Silent Steve

Remember how he was there all the time in the election? Making us feel like he could smile and wave and knew we were out here? I was thinking about how Stevie has gone silent even while his MP roasted a bit in the first week of his mandate and the Globe has been thinking about it as well:

Peter Donolo, an executive vice-president at the Strategic Counsel who was communications director for former prime minister Jean Chrétien when the Liberals came to power in 1993, said the Conservatives have had the worst start of any federal government he can remember. “Mr. Harper had this Day One which I don’t think went according to plan . . . and he has kind of disappeared.” There is not much the Prime Minister could have done to help the Emerson situation by speaking about it publicly, Mr. Donolo said. “It’s not like he can solve it by making an appearance or going on a TV show for an interview.” …

In the six weeks until MPs return to the House of Commons, the Opposition and press gallery members will be looking for ways to occupy their idle hands. And while Mr. Harper works on his Throne Speech, prepares legislation and receives briefings, the news generated in his absence is unlikely to be positive. But Tim Powers, a Conservative strategist, said it would be wrong to create meaningless news events. “You can’t just do things for the sake of doing things. That’s never been Harper,” he said. “I think people would prefer the substance to the sizzle and I think Harper gives them substance.”

Me, I don’t mind. We have had about 3 years of way too much Federal politics and a break is nice. Plus the Olympics are on. But sooner or later I will be looking at my tax forms and figuring out how much I had to send to Ottawa and it would be nice to get a little bit of a show for my money.
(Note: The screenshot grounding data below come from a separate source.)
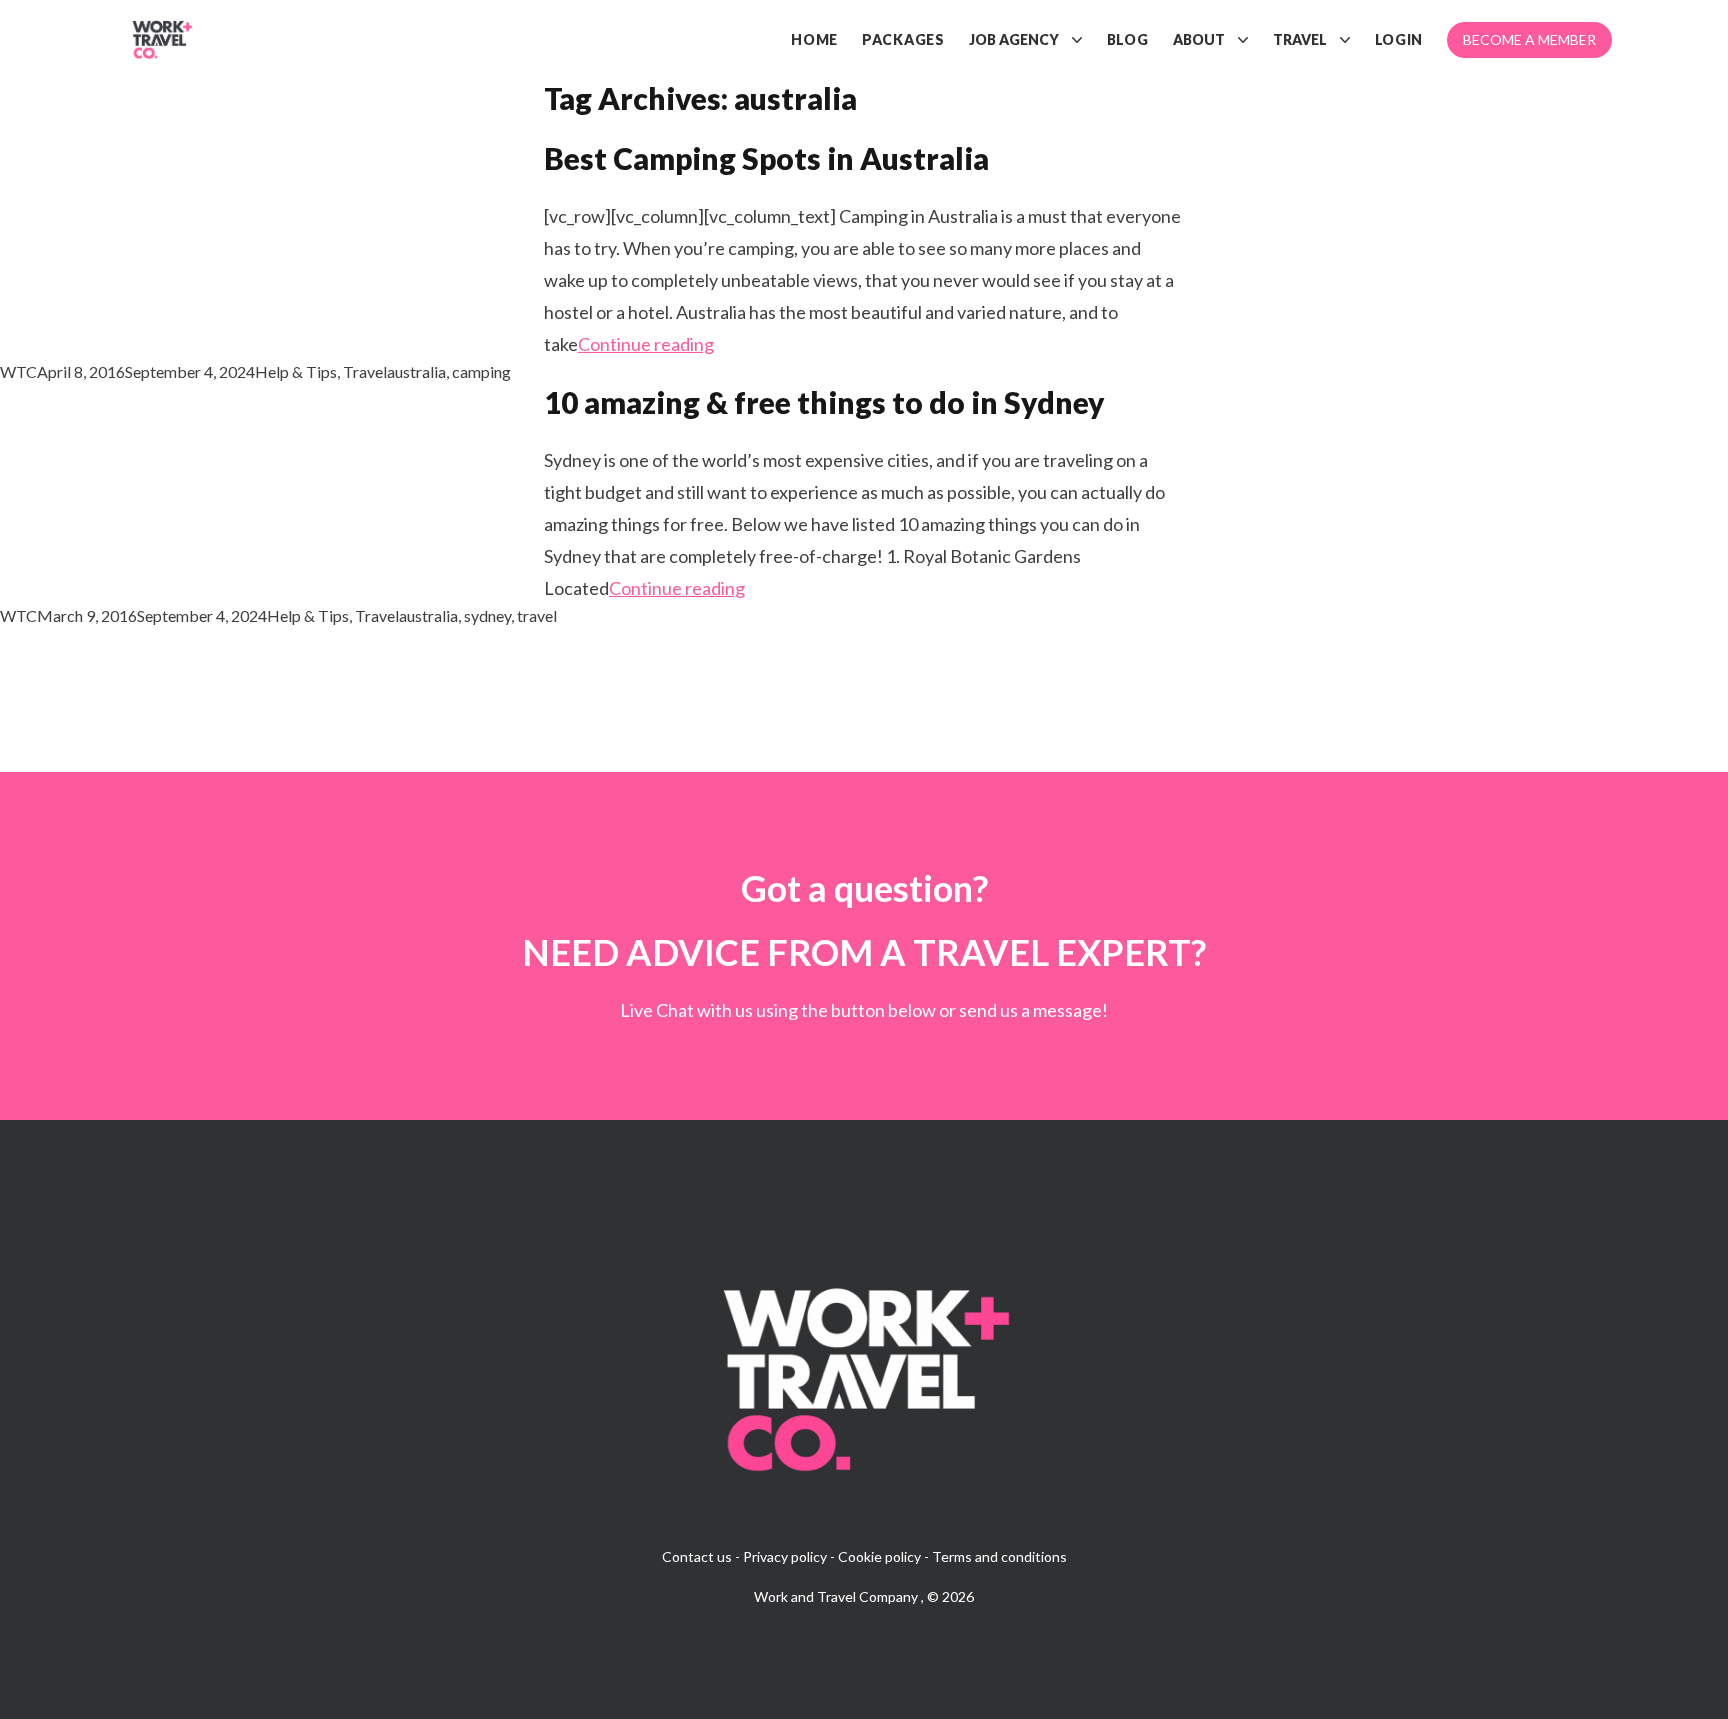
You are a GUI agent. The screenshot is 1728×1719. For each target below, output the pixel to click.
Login (1399, 39)
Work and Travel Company (837, 1596)
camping (481, 371)
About (1199, 39)
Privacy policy (785, 1556)
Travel (1300, 39)
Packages (903, 39)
Aside from the politics, it will be excruciating if the new Prime Minister decides that he does not have a public role and need not lead only decide, though it will be a new and unexpected way for a Tory government to shoot itself in the foot.

But if the silence is to come up with new plans like equalization that does not take into account Alberta’s oil and gas revenue but costs Ontario a billion more instead of, day, ten billion less…well, maybe we ought to get noisy.